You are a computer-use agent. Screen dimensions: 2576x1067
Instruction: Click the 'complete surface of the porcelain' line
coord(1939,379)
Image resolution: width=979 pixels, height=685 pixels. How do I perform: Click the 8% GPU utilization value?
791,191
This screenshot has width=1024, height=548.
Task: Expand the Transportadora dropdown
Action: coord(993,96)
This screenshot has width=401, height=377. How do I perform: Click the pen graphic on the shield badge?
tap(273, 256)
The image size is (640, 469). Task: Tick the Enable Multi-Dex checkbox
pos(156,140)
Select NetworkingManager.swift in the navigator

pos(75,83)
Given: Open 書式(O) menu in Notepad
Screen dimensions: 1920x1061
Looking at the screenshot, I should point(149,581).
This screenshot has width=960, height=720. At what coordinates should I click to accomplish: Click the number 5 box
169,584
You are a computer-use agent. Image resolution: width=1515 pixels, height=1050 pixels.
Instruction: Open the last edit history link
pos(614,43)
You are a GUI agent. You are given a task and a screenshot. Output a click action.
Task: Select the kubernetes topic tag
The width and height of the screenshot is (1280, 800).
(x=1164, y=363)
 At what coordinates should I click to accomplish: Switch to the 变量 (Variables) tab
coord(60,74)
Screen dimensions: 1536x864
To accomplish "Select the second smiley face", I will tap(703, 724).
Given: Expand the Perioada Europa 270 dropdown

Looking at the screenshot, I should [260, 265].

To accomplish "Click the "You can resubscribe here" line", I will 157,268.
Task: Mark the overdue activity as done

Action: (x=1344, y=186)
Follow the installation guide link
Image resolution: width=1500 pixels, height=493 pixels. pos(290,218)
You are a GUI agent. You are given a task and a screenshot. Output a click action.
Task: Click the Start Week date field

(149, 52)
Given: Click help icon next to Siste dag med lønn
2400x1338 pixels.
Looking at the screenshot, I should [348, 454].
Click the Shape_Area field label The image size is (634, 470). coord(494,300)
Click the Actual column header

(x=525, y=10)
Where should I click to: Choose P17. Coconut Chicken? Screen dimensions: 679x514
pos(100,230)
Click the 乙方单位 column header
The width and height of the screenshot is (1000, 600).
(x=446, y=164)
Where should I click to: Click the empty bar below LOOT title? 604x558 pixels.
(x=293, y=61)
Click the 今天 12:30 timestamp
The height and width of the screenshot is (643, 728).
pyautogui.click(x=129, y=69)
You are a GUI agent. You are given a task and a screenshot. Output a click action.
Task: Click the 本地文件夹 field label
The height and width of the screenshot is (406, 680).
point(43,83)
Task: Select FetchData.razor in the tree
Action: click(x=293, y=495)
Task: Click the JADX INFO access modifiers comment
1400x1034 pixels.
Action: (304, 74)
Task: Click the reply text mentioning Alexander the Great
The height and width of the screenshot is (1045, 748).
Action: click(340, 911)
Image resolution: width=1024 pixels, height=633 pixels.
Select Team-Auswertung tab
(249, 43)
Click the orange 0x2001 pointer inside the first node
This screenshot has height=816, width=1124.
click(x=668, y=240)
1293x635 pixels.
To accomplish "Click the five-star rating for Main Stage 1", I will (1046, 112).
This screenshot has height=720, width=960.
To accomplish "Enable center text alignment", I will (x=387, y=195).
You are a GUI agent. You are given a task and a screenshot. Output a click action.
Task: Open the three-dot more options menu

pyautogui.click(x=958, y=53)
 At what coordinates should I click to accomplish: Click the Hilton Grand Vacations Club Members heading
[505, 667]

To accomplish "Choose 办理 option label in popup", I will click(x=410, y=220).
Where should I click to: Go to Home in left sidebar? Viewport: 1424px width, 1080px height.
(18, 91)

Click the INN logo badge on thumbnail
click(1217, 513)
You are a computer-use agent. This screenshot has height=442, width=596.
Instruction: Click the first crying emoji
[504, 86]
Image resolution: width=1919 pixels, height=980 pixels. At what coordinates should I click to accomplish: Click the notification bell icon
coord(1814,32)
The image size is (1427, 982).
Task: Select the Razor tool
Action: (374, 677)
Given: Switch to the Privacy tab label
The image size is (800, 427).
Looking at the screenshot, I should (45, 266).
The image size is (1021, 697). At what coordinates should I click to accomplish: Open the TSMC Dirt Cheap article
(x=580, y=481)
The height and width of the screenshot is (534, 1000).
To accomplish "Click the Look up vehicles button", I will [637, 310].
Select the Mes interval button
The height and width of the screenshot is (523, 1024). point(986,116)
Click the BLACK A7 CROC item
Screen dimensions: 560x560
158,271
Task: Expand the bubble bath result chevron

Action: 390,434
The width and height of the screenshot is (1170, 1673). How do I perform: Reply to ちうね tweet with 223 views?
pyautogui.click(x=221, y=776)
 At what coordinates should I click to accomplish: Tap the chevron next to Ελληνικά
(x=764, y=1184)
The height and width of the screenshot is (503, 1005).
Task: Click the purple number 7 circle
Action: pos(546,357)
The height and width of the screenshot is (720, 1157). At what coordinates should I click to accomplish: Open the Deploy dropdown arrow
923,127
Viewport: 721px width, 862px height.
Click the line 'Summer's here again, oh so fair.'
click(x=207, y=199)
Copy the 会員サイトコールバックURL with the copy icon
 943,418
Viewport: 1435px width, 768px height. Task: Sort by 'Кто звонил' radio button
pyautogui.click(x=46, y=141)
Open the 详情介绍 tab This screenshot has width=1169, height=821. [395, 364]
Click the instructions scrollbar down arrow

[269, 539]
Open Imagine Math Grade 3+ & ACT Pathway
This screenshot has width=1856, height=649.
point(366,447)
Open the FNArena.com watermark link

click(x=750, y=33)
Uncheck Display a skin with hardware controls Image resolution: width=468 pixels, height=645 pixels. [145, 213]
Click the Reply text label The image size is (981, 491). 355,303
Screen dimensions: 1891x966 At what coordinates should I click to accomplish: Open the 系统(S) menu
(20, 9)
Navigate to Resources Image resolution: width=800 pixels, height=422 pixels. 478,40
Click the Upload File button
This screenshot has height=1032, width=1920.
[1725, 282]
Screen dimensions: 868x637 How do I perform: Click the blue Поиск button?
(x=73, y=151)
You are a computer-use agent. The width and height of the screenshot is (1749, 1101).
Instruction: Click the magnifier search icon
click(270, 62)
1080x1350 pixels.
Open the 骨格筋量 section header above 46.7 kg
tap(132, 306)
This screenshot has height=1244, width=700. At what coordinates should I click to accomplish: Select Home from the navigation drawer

» ABOUT THIS EXERCISE: Could you retype all of the material word for word?

» OUTPUT:
You are a computer-use agent. Screen dimensions: 2576x1067
Instruction: Click the 'complete surface of the porcelain' line
coord(1939,379)
Image resolution: width=979 pixels, height=685 pixels. How do I perform: Click the 8% GPU utilization value?
791,191
This screenshot has width=1024, height=548.
Task: Expand the Transportadora dropdown
Action: coord(993,96)
This screenshot has width=401, height=377. How do I perform: Click the pen graphic on the shield badge?
tap(273, 256)
The image size is (640, 469). Task: Tick the Enable Multi-Dex checkbox
pos(156,140)
Select NetworkingManager.swift in the navigator

pos(75,83)
Given: Open 書式(O) menu in Notepad
Screen dimensions: 1920x1061
Looking at the screenshot, I should point(149,581).
This screenshot has width=960, height=720. At what coordinates should I click to accomplish: Click the number 5 box
169,584
You are a computer-use agent. Image resolution: width=1515 pixels, height=1050 pixels.
Instruction: Open the last edit history link
pos(614,43)
You are a GUI agent. You are given a task and a screenshot. Output a click action.
Task: Select the kubernetes topic tag
The width and height of the screenshot is (1280, 800).
(x=1164, y=363)
 At what coordinates should I click to accomplish: Switch to the 变量 (Variables) tab
coord(60,74)
Screen dimensions: 1536x864
To accomplish "Select the second smiley face", I will tap(703, 724).
Given: Expand the Perioada Europa 270 dropdown

Looking at the screenshot, I should [260, 265].

To accomplish "Click the "You can resubscribe here" line", I will 157,268.
Task: Mark the overdue activity as done

Action: (x=1344, y=186)
Follow the installation guide link
Image resolution: width=1500 pixels, height=493 pixels. pos(290,218)
You are a GUI agent. You are given a task and a screenshot. Output a click action.
Task: Click the Start Week date field

(149, 52)
Given: Click help icon next to Siste dag med lønn
2400x1338 pixels.
Looking at the screenshot, I should [348, 454].
Click the Shape_Area field label The image size is (634, 470). coord(494,300)
Click the Actual column header

(x=525, y=10)
Where should I click to: Choose P17. Coconut Chicken? Screen dimensions: 679x514
pos(100,230)
Click the 乙方单位 column header
The width and height of the screenshot is (1000, 600).
(x=446, y=164)
Where should I click to: Click the empty bar below LOOT title? 604x558 pixels.
(x=293, y=61)
Click the 今天 12:30 timestamp
The height and width of the screenshot is (643, 728).
pyautogui.click(x=129, y=69)
You are a GUI agent. You are given a task and a screenshot. Output a click action.
Task: Click the 本地文件夹 field label
The height and width of the screenshot is (406, 680).
point(43,83)
Task: Select FetchData.razor in the tree
Action: click(x=293, y=495)
Task: Click the JADX INFO access modifiers comment
1400x1034 pixels.
Action: (304, 74)
Task: Click the reply text mentioning Alexander the Great
The height and width of the screenshot is (1045, 748).
Action: click(340, 911)
Image resolution: width=1024 pixels, height=633 pixels.
Select Team-Auswertung tab
(249, 43)
Click the orange 0x2001 pointer inside the first node
This screenshot has height=816, width=1124.
click(x=668, y=240)
1293x635 pixels.
To accomplish "Click the five-star rating for Main Stage 1", I will (1046, 112).
This screenshot has height=720, width=960.
To accomplish "Enable center text alignment", I will (x=387, y=195).
You are a GUI agent. You are given a task and a screenshot. Output a click action.
Task: Open the three-dot more options menu

pyautogui.click(x=958, y=53)
 At what coordinates should I click to accomplish: Click the Hilton Grand Vacations Club Members heading
[505, 667]

To accomplish "Choose 办理 option label in popup", I will click(x=410, y=220).
Where should I click to: Go to Home in left sidebar? Viewport: 1424px width, 1080px height.
(18, 91)

Click the INN logo badge on thumbnail
click(1217, 513)
You are a computer-use agent. This screenshot has height=442, width=596.
Instruction: Click the first crying emoji
[504, 86]
Image resolution: width=1919 pixels, height=980 pixels. At what coordinates should I click to accomplish: Click the notification bell icon
coord(1814,32)
The image size is (1427, 982).
Task: Select the Razor tool
Action: (374, 677)
Given: Switch to the Privacy tab label
The image size is (800, 427).
Looking at the screenshot, I should (45, 266).
The image size is (1021, 697). At what coordinates should I click to accomplish: Open the TSMC Dirt Cheap article
(x=580, y=481)
The height and width of the screenshot is (534, 1000).
To accomplish "Click the Look up vehicles button", I will [637, 310].
Select the Mes interval button
The height and width of the screenshot is (523, 1024). point(986,116)
Click the BLACK A7 CROC item
Screen dimensions: 560x560
158,271
Task: Expand the bubble bath result chevron

Action: 390,434
The width and height of the screenshot is (1170, 1673). How do I perform: Reply to ちうね tweet with 223 views?
pyautogui.click(x=221, y=776)
 At what coordinates should I click to accomplish: Tap the chevron next to Ελληνικά
(x=764, y=1184)
The height and width of the screenshot is (503, 1005).
Task: Click the purple number 7 circle
Action: pos(546,357)
The height and width of the screenshot is (720, 1157). At what coordinates should I click to accomplish: Open the Deploy dropdown arrow
923,127
Viewport: 721px width, 862px height.
Click the line 'Summer's here again, oh so fair.'
click(x=207, y=199)
Copy the 会員サイトコールバックURL with the copy icon
 943,418
Viewport: 1435px width, 768px height. Task: Sort by 'Кто звонил' radio button
pyautogui.click(x=46, y=141)
Open the 详情介绍 tab This screenshot has width=1169, height=821. [395, 364]
Click the instructions scrollbar down arrow

[269, 539]
Open Imagine Math Grade 3+ & ACT Pathway
This screenshot has width=1856, height=649.
point(366,447)
Open the FNArena.com watermark link

click(x=750, y=33)
Uncheck Display a skin with hardware controls Image resolution: width=468 pixels, height=645 pixels. [145, 213]
Click the Reply text label The image size is (981, 491). 355,303
Screen dimensions: 1891x966 At what coordinates should I click to accomplish: Open the 系统(S) menu
(20, 9)
Navigate to Resources Image resolution: width=800 pixels, height=422 pixels. 478,40
Click the Upload File button
This screenshot has height=1032, width=1920.
[1725, 282]
Screen dimensions: 868x637 How do I perform: Click the blue Поиск button?
(x=73, y=151)
You are a computer-use agent. The width and height of the screenshot is (1749, 1101).
Instruction: Click the magnifier search icon
click(270, 62)
1080x1350 pixels.
Open the 骨格筋量 section header above 46.7 kg
tap(132, 306)
This screenshot has height=1244, width=700. At what coordinates should I click to accomplish: Select Home from the navigation drawer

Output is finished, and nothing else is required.